The artists selected for this issue addresses these failures of influence, particularly our evolving — and devolving — relationship with the image in these troubled political times.
The first Cover Story is dedicated to Heji Shin, who was photographed wearing Givenchy by Richard Kern in his home studio. Shin’s work and world is brilliantly explicated by Dean Kissick, who — writing about the X-ray series — points out how the artist often tries to take us deeper inside her subjects: “Imagination, creativity, expression, freedom, strengths, individual agency, and subconscious streams of desire and association are to be found in the mind.”
Eric N. Mack’s tête à tête with fashion designer Kiko Kostadinov is the second Cover Story of the issue, a striking portrait of both artists. For the occasion, they have been photographed — both wearing Kiko Kostadinov — by Ari Marcopoulos in Mack’s studio during preparations for his solo show at Paula Cooper Gallery, in New York. Here they talk about where they draw inspiration and what they want to give back to their audience.

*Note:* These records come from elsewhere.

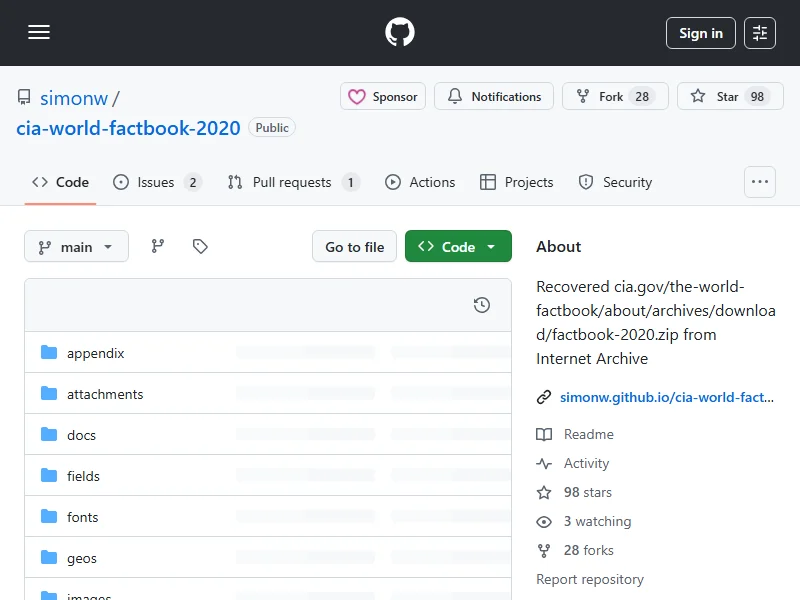This screenshot has width=800, height=600.
Task: View tags using the tag icon
Action: [200, 246]
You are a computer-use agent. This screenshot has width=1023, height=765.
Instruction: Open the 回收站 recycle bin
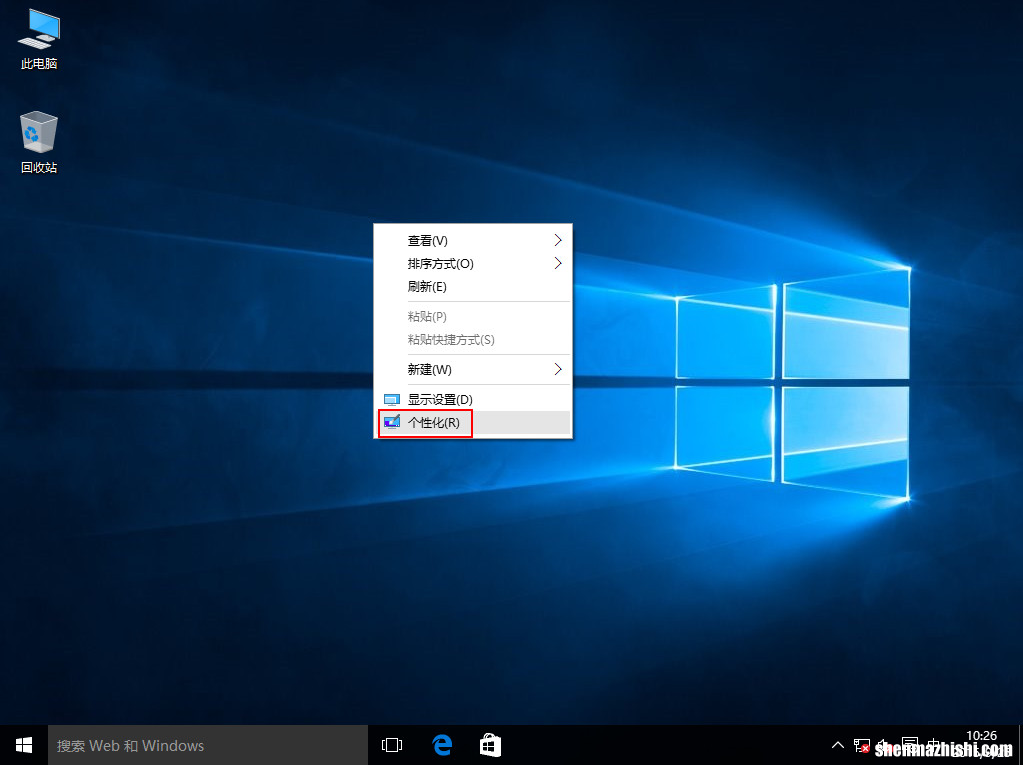(x=37, y=133)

Hannah Black is the third Cover Story. Black was photographed by Lee Wei Swee at OCT0 — a nonprofit production office based in Marseilles — wearing Ferragamo. In conversation with Estelle Hoy, the artist reflects on work, life, maternity, and responding to systemic injustice. According to Hoy, Black “plays cultural agitator by going beyond the cataclysmic rowdiness of looting and smashing windows.”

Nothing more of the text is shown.